Reed v. 201 Poplar Food Service

CourtDistrict Court, W.D. Tennessee
DecidedJuly 19, 2021
Docket2:21-cv-02197
StatusUnknown

This text of Reed v. 201 Poplar Food Service (Reed v. 201 Poplar Food Service) is published on Counsel Stack Legal Research, covering District Court, W.D. Tennessee primary law. Counsel Stack provides free access to over 12 million legal documents including statutes, case law, regulations, and constitutions.

Bluebook
Reed v. 201 Poplar Food Service, (W.D. Tenn. 2021).

Opinion

IN THE UNITED STATES DISTRICT COURT FOR THE WESTERN DISTRICT OF TENNESSEE WESTERN DIVISION

RICO M. REED, ) ) Plaintiff, ) ) No. 2:21-cv-02197-JTF-atc ) v. ) ) 201 POPLAR FOOD SERVICE, ) ) Defendants. ) )

ORDER MODIFYING THE DOCKET, DISMISSING THE COMPLAINT WITHOUT PREJUDICE (ECF NO. 1), AND GRANTING LEAVE TO AMEND

On March 30, 2021, Plaintiff Rico M. Reed, who is incarcerated at the Shelby County Criminal Justice Center (the Jail) in Memphis, Tennessee, filed a pro se complaint pursuant to 42 U.S.C. § 1983 and a motion for leave to proceed in forma pauperis. (ECF Nos. 1 & 2.)1 On May 6, 2021, the Court granted him leave to proceed in forma pauperis. (ECF No. 6.) His § 1983 complaint is before the Court for screening under the Prison Litigation Reform Act, 28 U.S.C. § 1915A; see also 28 U.S.C. § 1915(e)(2).

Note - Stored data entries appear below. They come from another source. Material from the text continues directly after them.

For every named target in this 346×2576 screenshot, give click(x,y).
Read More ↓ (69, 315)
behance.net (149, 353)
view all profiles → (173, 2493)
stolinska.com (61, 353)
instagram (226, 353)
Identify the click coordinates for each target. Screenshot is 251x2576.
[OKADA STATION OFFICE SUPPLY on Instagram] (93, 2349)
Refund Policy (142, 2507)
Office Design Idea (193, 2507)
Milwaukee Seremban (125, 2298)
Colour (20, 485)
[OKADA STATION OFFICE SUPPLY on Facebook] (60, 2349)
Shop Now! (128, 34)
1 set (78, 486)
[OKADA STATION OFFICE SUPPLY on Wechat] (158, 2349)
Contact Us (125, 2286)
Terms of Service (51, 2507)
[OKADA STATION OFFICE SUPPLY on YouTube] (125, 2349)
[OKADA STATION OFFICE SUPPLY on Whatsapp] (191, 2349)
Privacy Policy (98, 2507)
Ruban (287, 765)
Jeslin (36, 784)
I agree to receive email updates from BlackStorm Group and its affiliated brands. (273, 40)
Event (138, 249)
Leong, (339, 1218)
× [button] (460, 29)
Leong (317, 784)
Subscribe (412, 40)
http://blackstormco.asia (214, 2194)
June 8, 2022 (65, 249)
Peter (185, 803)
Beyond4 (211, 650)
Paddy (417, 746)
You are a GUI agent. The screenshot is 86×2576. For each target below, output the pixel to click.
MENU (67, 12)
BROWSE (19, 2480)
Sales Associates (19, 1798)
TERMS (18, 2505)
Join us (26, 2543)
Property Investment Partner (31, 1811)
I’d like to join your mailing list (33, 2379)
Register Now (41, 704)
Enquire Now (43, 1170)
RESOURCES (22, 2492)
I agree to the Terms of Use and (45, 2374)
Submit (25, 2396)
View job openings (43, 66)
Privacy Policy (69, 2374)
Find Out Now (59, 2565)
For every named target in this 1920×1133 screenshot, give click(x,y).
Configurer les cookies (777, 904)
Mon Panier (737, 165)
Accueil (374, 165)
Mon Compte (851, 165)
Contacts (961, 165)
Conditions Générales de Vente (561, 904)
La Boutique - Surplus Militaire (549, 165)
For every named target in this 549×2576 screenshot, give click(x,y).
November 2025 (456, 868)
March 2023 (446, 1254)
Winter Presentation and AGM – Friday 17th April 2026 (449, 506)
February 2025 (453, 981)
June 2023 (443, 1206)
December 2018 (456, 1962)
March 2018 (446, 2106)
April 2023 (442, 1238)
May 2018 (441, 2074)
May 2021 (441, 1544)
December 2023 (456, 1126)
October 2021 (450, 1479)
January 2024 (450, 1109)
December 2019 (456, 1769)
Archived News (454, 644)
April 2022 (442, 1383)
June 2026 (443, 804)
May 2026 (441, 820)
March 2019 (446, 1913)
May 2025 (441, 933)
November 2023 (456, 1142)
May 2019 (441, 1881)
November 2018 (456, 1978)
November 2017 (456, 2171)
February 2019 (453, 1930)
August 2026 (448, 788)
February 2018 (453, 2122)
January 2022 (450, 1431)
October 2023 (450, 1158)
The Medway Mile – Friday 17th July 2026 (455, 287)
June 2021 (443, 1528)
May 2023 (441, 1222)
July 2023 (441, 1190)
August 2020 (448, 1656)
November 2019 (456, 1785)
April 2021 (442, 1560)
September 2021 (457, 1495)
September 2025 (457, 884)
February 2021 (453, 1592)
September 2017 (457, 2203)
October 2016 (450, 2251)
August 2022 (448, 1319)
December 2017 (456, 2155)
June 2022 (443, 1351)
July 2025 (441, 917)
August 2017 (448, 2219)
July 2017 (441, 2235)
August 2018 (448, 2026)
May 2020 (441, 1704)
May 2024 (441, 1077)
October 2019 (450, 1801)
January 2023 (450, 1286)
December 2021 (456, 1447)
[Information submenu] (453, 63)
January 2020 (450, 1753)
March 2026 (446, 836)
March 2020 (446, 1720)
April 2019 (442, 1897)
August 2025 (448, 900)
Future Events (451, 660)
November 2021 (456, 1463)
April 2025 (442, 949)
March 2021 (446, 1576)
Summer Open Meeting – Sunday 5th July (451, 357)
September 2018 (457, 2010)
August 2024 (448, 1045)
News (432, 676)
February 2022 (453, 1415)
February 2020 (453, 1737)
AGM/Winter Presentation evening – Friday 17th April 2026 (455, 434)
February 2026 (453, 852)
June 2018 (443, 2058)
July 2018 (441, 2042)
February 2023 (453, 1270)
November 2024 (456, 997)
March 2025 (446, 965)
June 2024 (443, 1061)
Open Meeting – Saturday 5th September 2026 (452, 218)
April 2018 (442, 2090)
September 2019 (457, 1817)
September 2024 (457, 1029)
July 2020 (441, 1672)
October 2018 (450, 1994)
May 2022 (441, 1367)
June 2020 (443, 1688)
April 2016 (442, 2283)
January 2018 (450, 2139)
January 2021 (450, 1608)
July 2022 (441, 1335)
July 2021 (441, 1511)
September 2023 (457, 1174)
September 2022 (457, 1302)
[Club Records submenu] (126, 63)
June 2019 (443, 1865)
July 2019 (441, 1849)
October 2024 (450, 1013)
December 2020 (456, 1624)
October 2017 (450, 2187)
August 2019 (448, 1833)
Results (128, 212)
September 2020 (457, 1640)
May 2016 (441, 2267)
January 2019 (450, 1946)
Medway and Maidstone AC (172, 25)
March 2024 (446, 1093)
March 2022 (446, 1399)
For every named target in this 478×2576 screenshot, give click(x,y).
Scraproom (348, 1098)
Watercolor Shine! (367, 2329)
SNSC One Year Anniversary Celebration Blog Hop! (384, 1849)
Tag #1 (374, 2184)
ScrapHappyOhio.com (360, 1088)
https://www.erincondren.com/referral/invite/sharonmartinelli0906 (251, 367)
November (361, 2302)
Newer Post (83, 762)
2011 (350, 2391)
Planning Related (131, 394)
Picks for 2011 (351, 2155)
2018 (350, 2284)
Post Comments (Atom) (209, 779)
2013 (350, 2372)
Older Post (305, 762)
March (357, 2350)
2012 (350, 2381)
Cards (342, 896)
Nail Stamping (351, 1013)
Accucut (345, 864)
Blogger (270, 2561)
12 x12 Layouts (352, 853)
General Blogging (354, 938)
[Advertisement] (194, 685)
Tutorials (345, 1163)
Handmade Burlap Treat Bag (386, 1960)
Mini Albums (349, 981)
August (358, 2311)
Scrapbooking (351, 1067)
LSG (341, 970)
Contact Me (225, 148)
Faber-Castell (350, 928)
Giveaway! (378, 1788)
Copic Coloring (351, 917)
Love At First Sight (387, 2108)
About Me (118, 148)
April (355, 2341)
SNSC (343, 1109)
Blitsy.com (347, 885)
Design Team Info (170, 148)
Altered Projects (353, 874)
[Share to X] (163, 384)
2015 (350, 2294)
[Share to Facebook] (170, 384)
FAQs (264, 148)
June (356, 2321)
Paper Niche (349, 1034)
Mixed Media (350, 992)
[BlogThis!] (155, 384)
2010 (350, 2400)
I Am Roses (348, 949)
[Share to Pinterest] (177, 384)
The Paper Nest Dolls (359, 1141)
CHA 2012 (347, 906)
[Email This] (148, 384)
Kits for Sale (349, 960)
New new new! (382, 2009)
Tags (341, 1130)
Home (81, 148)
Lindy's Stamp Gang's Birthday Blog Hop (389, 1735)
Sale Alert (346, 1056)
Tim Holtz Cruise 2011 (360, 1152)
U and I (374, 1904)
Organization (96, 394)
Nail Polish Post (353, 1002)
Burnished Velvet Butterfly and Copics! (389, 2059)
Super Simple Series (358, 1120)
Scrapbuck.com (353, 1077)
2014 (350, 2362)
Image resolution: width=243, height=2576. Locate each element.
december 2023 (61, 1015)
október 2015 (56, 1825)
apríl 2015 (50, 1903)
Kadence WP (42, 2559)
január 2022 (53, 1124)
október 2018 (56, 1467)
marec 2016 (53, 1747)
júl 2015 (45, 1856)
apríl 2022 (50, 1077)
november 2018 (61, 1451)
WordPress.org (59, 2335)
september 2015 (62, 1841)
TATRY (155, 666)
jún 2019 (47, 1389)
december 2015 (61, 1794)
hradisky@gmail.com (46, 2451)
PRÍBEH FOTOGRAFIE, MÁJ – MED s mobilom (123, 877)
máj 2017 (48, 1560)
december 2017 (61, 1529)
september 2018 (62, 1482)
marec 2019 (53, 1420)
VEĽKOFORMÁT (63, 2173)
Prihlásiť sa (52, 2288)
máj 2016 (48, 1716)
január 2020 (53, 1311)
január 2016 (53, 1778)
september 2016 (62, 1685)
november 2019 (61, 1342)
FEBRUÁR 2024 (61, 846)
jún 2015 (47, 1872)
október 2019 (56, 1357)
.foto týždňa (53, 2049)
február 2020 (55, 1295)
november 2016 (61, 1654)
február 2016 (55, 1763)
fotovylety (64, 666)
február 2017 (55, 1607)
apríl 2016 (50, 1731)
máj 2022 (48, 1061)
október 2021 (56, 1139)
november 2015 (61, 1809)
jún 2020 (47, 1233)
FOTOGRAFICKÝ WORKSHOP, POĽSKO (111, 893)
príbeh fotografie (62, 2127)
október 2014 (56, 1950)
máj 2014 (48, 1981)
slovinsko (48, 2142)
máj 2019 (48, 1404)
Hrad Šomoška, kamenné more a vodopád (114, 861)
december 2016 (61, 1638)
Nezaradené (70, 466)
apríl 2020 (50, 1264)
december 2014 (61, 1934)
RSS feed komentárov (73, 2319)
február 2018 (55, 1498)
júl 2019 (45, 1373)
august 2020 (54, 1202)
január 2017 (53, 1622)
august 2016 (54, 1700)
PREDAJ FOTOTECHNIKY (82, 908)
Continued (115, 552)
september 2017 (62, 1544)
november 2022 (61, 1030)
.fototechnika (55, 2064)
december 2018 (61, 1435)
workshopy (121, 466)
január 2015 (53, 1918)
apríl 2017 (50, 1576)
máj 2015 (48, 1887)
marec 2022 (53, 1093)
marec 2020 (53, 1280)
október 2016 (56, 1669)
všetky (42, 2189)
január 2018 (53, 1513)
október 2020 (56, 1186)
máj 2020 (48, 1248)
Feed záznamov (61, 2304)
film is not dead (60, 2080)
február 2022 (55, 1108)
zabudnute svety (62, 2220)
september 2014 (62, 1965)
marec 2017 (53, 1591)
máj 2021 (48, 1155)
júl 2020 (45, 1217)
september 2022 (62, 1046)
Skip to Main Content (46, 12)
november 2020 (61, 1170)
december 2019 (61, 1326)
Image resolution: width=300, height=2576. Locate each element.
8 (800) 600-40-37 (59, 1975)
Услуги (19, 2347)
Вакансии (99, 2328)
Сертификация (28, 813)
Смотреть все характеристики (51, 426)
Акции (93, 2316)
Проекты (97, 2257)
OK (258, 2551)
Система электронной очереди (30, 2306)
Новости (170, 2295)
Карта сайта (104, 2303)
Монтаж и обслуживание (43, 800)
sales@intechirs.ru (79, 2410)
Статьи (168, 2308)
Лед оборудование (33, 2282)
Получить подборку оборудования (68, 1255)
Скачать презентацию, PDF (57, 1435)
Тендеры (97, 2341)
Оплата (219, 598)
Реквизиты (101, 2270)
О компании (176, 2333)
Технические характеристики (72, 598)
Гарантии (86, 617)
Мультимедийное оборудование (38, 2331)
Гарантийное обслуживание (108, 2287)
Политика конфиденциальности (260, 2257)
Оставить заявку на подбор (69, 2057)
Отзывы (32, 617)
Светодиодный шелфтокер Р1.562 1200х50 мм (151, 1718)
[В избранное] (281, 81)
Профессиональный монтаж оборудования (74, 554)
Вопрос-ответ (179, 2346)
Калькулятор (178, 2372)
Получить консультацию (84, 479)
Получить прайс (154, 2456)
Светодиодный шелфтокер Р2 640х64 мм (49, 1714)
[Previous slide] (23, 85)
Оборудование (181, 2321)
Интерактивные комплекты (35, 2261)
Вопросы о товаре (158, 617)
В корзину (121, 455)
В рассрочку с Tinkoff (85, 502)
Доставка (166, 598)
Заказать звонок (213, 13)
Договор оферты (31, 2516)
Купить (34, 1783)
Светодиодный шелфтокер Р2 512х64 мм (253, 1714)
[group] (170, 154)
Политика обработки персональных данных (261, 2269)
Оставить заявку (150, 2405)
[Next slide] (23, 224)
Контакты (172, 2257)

Arising from incidents at the Jail during an undefined five-month period on or around November 13, 2021, Reed’s § 1983 complaint states that he does not “get[] a [food] tray [at the Jail] some nights.” (ECF No. 1 at PageID 2.) It is unclear from Reed’s complaint whether he is arguing that (1) his meal tray omissions are related to his onion allergy or (2) he receives food that contains onion allergens, which he is unable to consume. (Id.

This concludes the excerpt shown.